◆ EXERCISE DETAILS ◆
Beginning at the line that contains "More Products [button] (768, 206)" and ending at the last line of the records below, retype each line exactly and add nothing.

Segment Start: GIVEN RECORDS

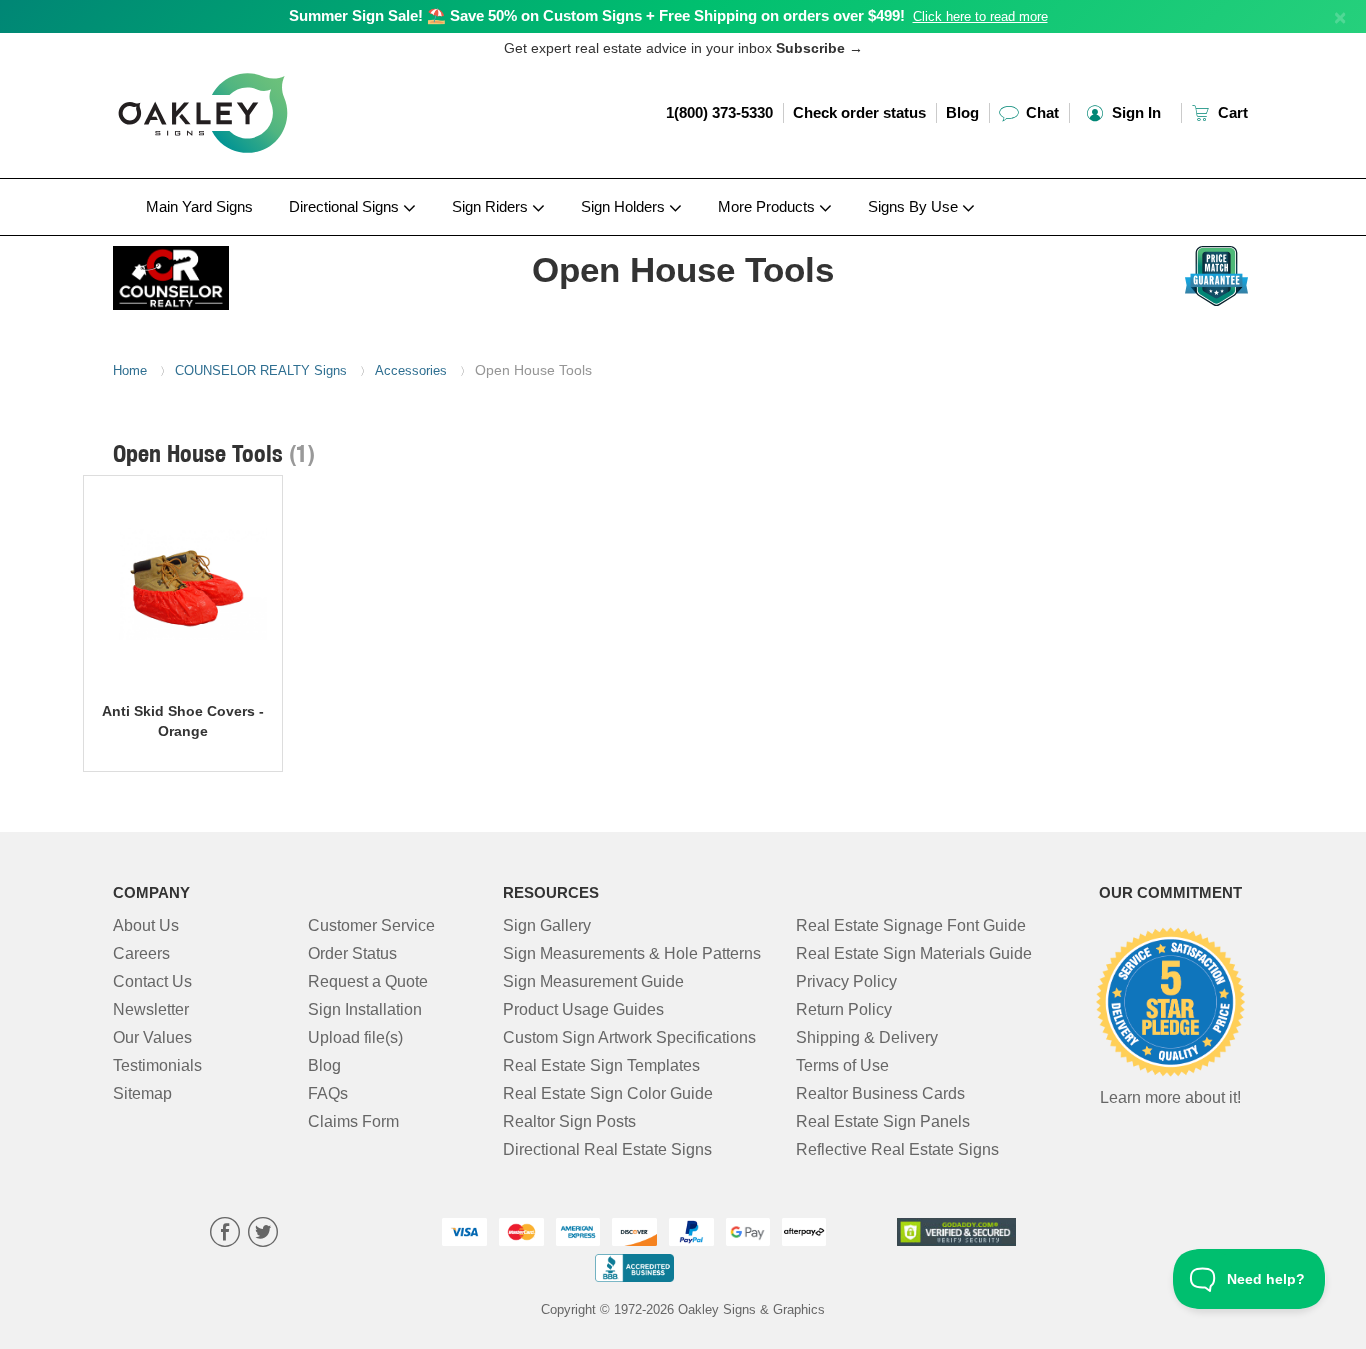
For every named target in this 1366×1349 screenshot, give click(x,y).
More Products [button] (768, 206)
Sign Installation (365, 1009)
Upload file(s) (355, 1037)
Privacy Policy (846, 981)
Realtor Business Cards (880, 1093)
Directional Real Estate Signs (607, 1149)
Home (130, 370)
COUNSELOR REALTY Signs (261, 370)
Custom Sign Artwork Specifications (629, 1037)
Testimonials (157, 1065)
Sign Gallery (547, 925)
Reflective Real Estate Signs (897, 1149)
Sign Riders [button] (492, 206)
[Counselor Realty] (244, 273)
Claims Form (353, 1121)
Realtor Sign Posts (569, 1121)
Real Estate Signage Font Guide (911, 925)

Segment End: GIVEN RECORDS

◆ SOLUTION FOR THIS PROBLEM ◆
More Products [button] (768, 206)
Sign Installation (365, 1009)
Upload file(s) (355, 1037)
Privacy Policy (846, 981)
Realtor Business Cards (880, 1093)
Directional Real Estate Signs (607, 1149)
Home (130, 370)
COUNSELOR REALTY Signs (261, 370)
Custom Sign Artwork Specifications (629, 1037)
Testimonials (157, 1065)
Sign Gallery (547, 925)
Reflective Real Estate Signs (897, 1149)
Sign Riders [button] (492, 206)
[Counselor Realty] (244, 273)
Claims Form (353, 1121)
Realtor Sign Posts (569, 1121)
Real Estate Signage Font Guide (911, 925)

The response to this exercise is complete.